** Opening RECORDED INFORMATION block **
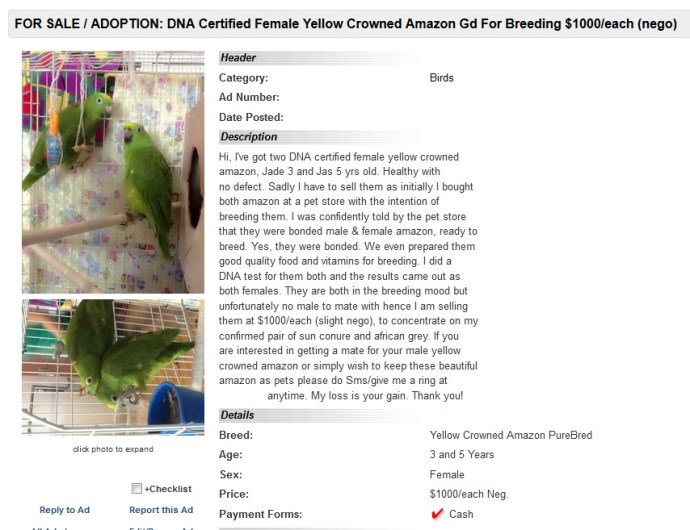The width and height of the screenshot is (690, 530).
Task: Click the Ad Number label
Action: pyautogui.click(x=249, y=98)
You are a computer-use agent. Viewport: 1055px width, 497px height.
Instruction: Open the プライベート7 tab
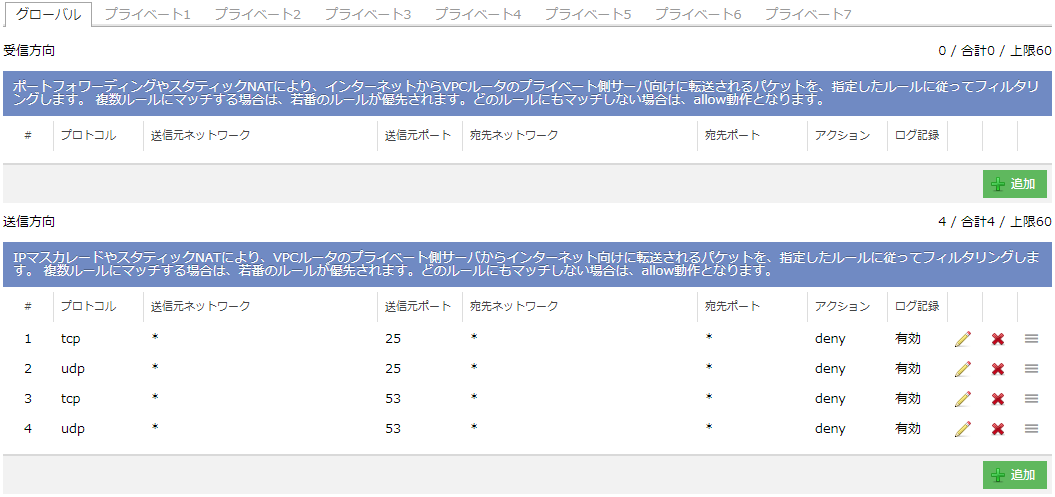tap(807, 14)

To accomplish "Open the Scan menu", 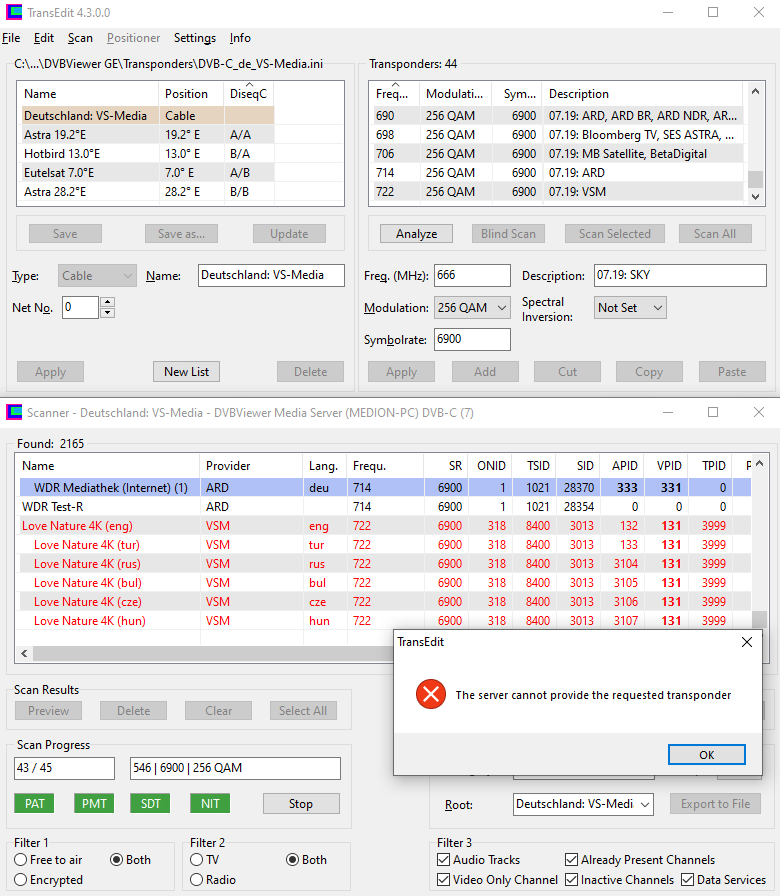I will pos(80,38).
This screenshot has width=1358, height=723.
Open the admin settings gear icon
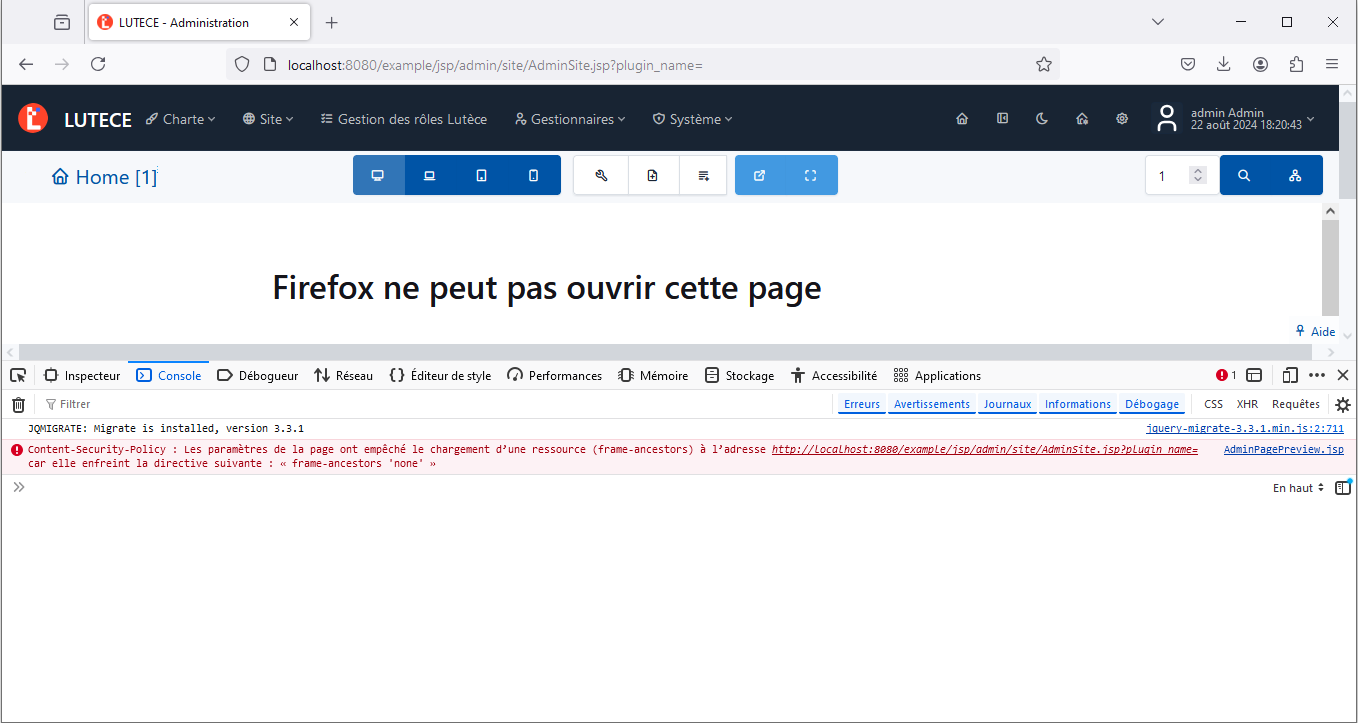click(x=1121, y=118)
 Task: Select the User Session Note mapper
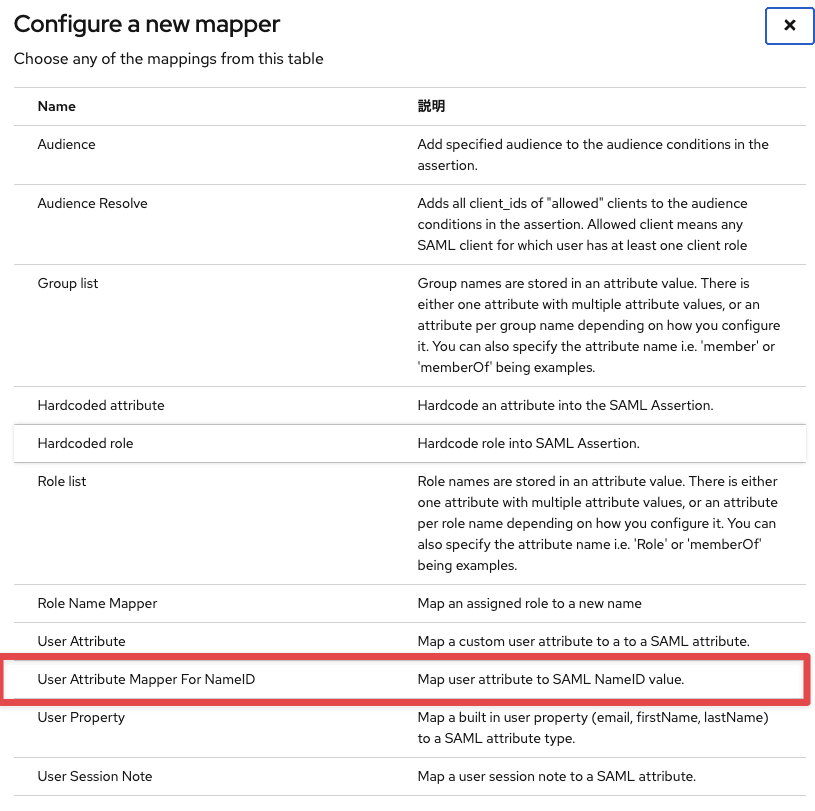pyautogui.click(x=94, y=776)
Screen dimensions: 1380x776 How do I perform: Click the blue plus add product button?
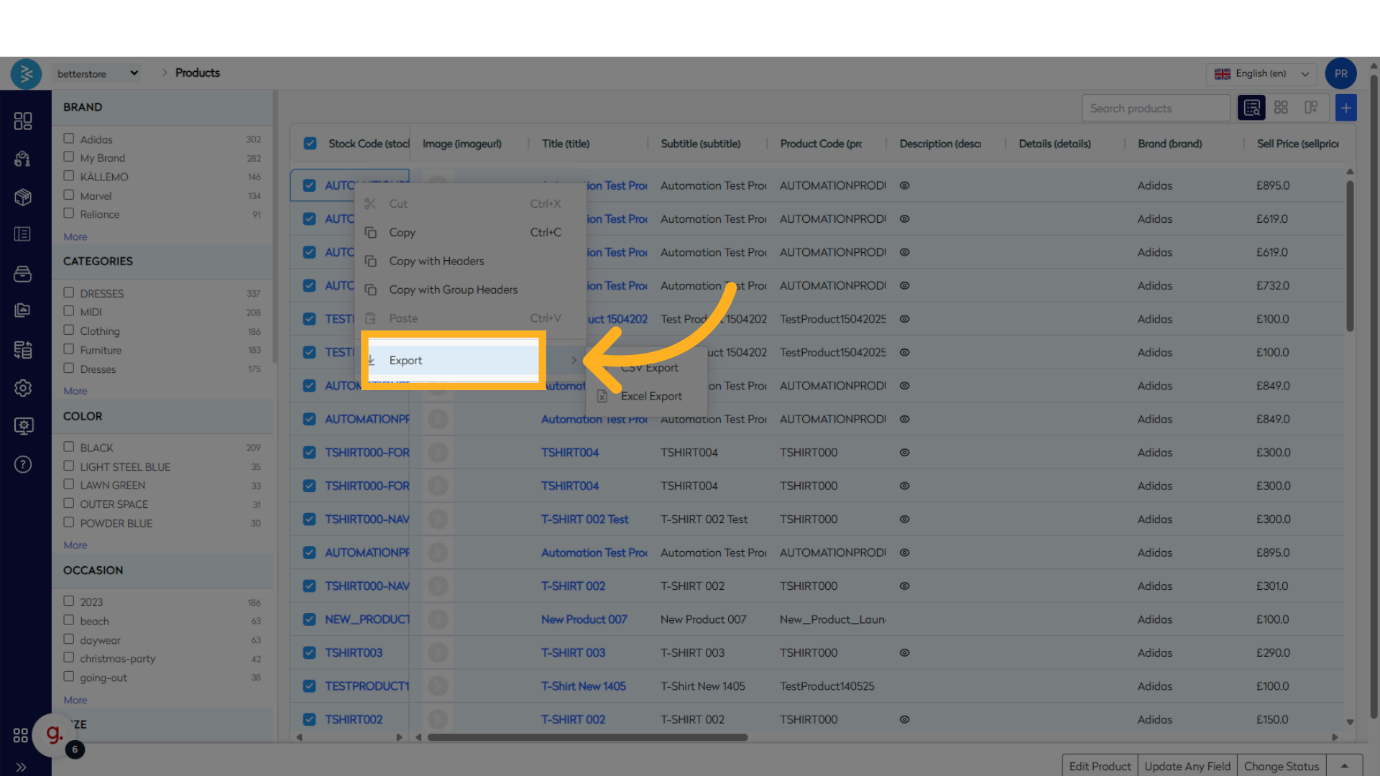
** Closing RECORDED INFORMATION block **
» **EXERCISE DIRECTIONS**
In the listing above, transcribe exactly the lines from the line containing "This screenshot has width=1358, height=723." through the last one, both included, but not the pictures.

» **REPLY TO THE EXERCISE**
This screenshot has width=1358, height=723.
Open the admin settings gear icon
click(x=1121, y=118)
 Task: Select the User Session Note mapper
pyautogui.click(x=94, y=776)
Screen dimensions: 1380x776 How do I perform: Click the blue plus add product button?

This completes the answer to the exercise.